Sometimes pockets were formed due to peritoneal deficiency & pseudomembrane formation. These result from mild to moderate endometriosis. This condition is called tube in a pocket state or (TIPS). The incidence of above two conditions was so small in this large series that they were not included in classification of minor tubal defects. Tubo Ovarian relation is very important for conception to occur. It is observed that tubo-ovarian (TO) relation might remain disturbed causing infertility. The position of the fallopian tube, particularly in ampulla fimbrial end might remain in following relation to the ovaries. The fimbrial end of the Fallopian tube should lie medial to the ipsilateral ovary and reach the POD. Depending on tubal relation to the ovary following grades could be thought of:
TOR 1 (Tubo ovarian relation 1) where ampullofimbrial end lying lateral to ovary.
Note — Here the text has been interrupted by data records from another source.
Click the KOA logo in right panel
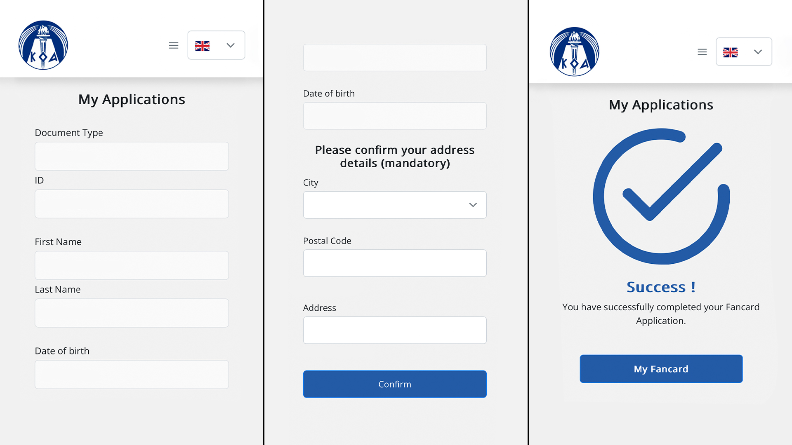Image resolution: width=792 pixels, height=445 pixels. [x=575, y=52]
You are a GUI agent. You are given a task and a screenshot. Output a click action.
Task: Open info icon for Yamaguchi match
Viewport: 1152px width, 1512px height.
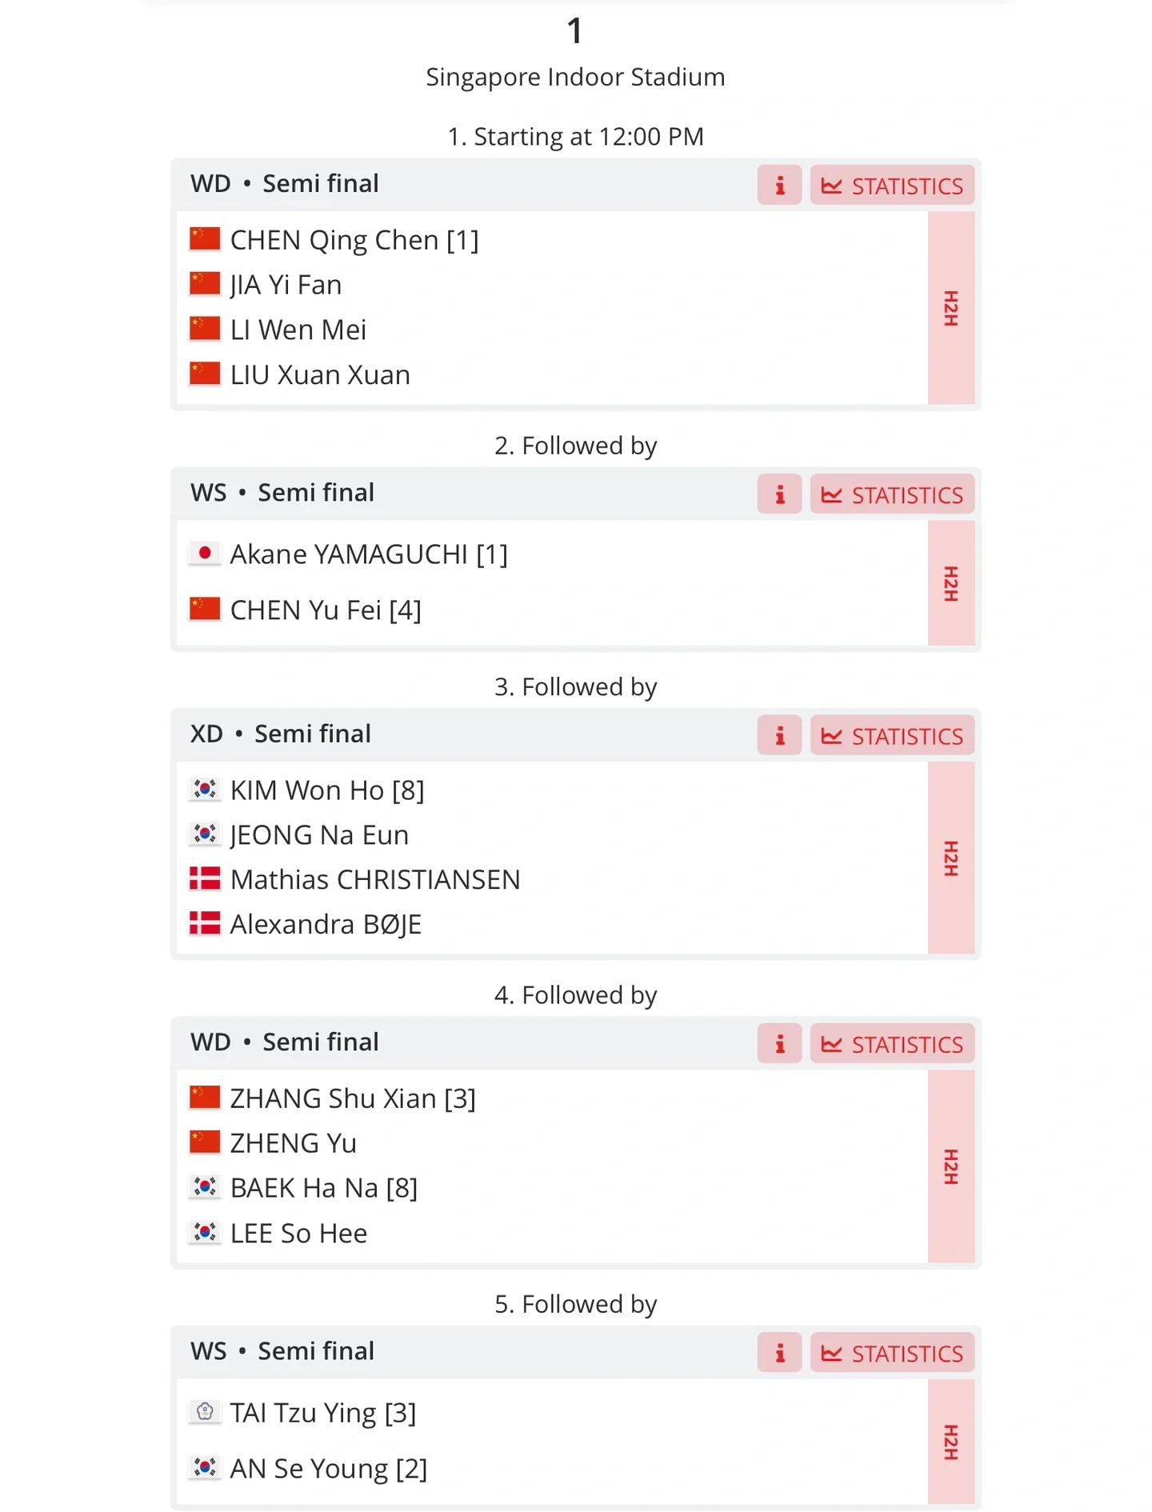(x=779, y=494)
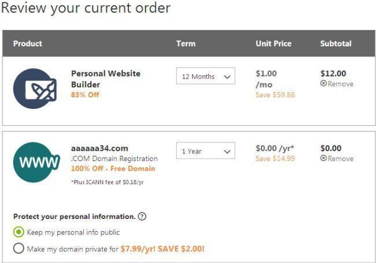Select Make my domain private option

[x=19, y=249]
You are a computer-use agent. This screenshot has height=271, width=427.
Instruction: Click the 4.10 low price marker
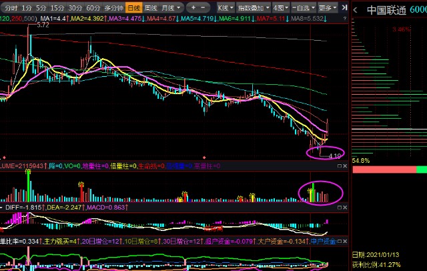[x=335, y=155]
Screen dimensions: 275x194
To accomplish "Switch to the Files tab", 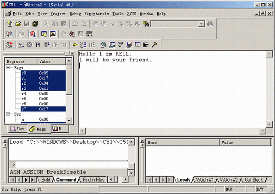I will click(x=17, y=129).
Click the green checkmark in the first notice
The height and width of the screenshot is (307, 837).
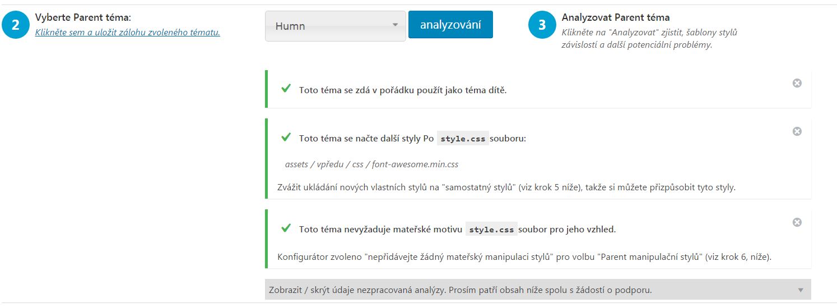point(286,89)
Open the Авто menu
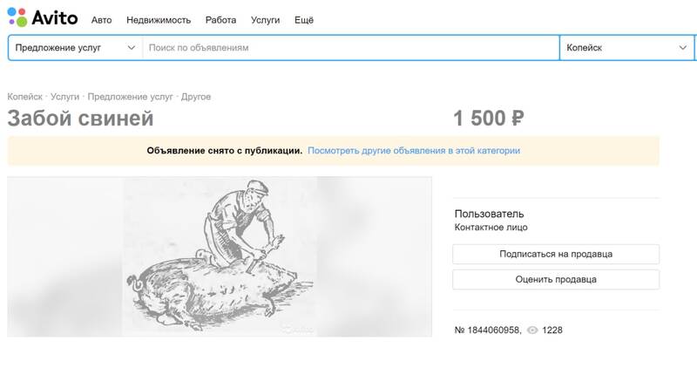 101,20
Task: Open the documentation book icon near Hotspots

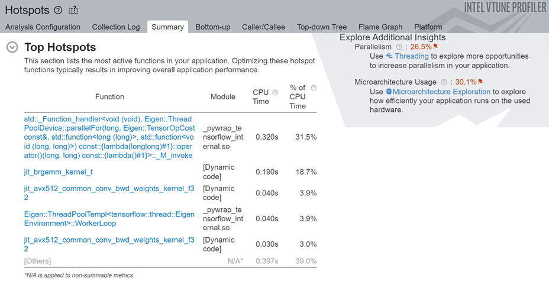Action: [x=73, y=10]
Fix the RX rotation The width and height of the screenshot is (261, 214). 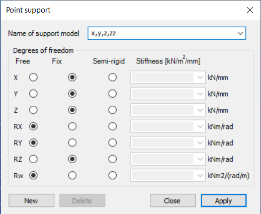72,126
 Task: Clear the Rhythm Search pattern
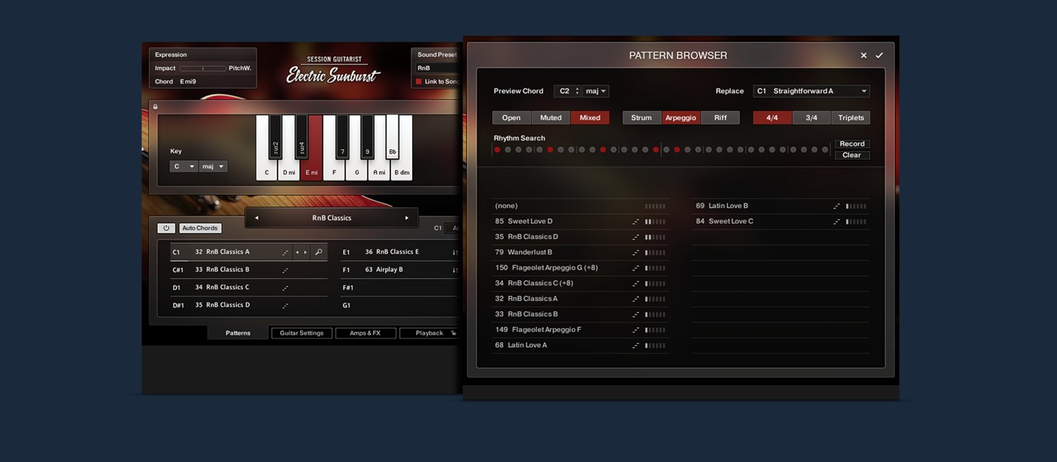[x=852, y=156]
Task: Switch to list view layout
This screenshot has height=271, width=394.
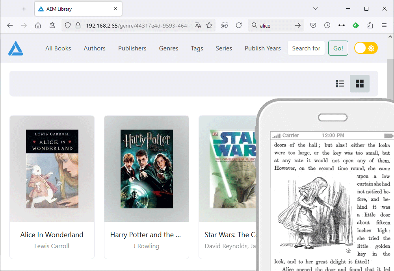Action: click(340, 84)
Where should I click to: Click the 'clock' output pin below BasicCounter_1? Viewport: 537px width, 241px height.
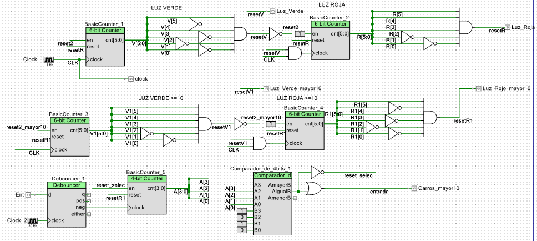pos(131,79)
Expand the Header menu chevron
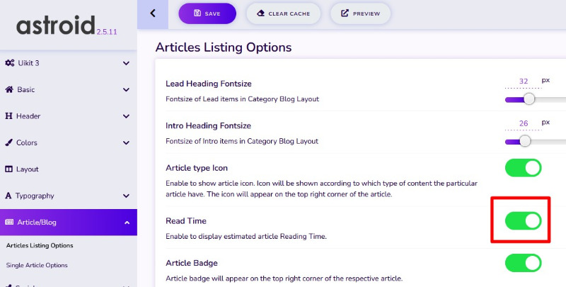This screenshot has height=287, width=566. coord(126,116)
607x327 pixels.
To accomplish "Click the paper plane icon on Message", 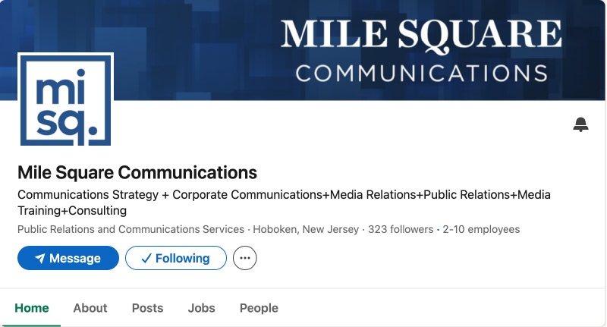I will point(40,258).
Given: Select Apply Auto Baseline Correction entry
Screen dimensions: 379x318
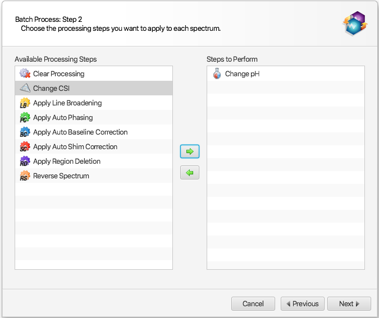Looking at the screenshot, I should [x=80, y=132].
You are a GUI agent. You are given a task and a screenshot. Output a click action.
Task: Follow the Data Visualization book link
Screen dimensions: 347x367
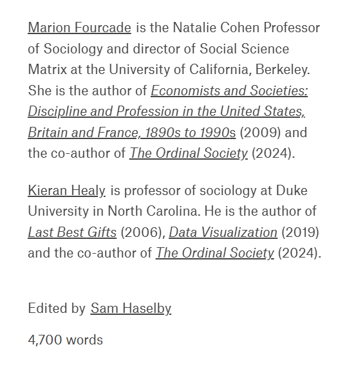223,232
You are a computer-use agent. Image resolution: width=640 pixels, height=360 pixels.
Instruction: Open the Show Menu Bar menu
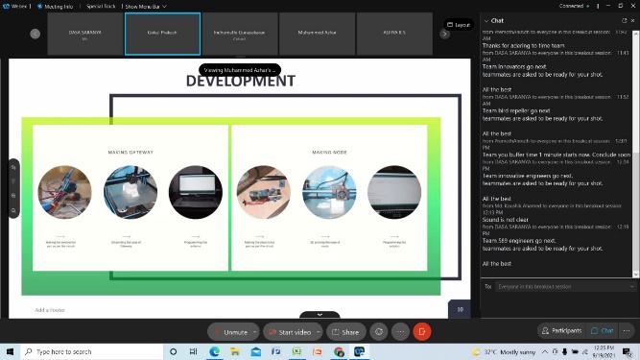point(146,7)
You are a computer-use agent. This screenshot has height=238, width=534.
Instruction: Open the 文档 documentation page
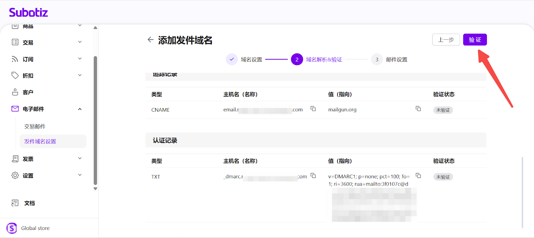29,203
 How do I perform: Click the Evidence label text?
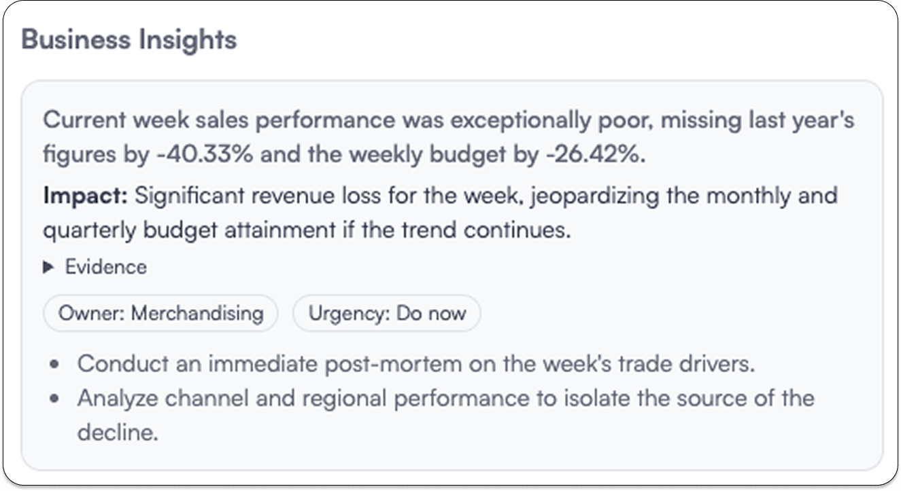(x=105, y=268)
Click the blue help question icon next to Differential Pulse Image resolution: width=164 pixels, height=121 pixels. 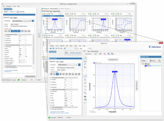[x=79, y=65]
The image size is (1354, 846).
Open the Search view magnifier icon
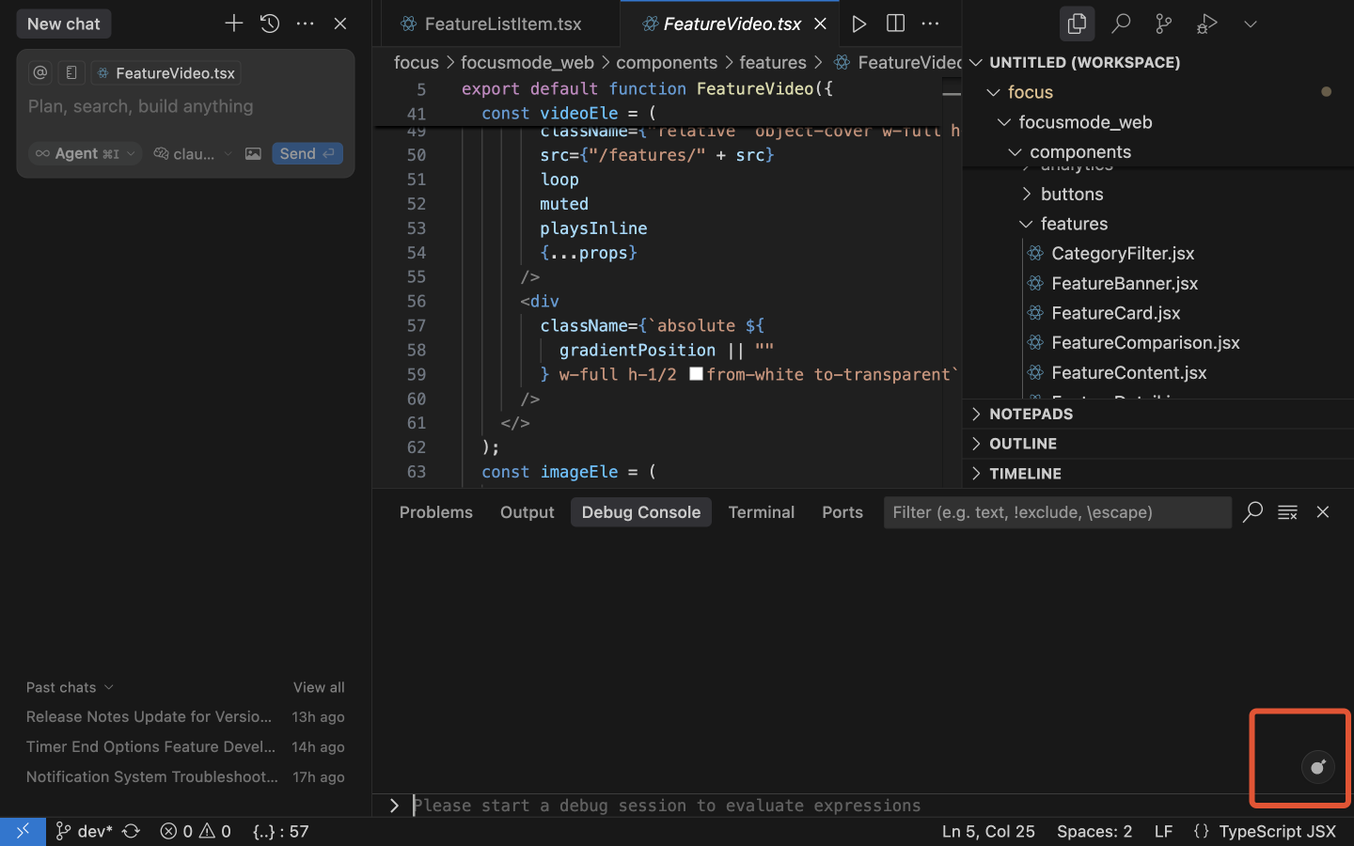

TOR II tubal fimbriae lying on superolateral end of the ovaries.
TOR III fimbrial end lying on medial surface of the ovary
TOR IV where fimbrial end reaching the floor of POD nicely, lying medial to the ovary.
TOR IV position is most favorable position for pregnancy to occur.
Post surgical follow up
The follow up treatment consisted of postoperative hydrotubation with normal saline mixed with non-specific anti-inflammatory agents like placental extract supported by oral antibiotics once a month for 3months. In cases of endometriosis post operative treatment with Danazole or Progestins was essential to control the basic pathology. When the pathology appeared to be inflammatory oral antibiotic selection was very important. Test for Chlamydia trachomatis is very costly in this country. So in suspected cases we used suitable multiple antibiotics against Chlamydia usually sequentially for 7 days – 3weeks.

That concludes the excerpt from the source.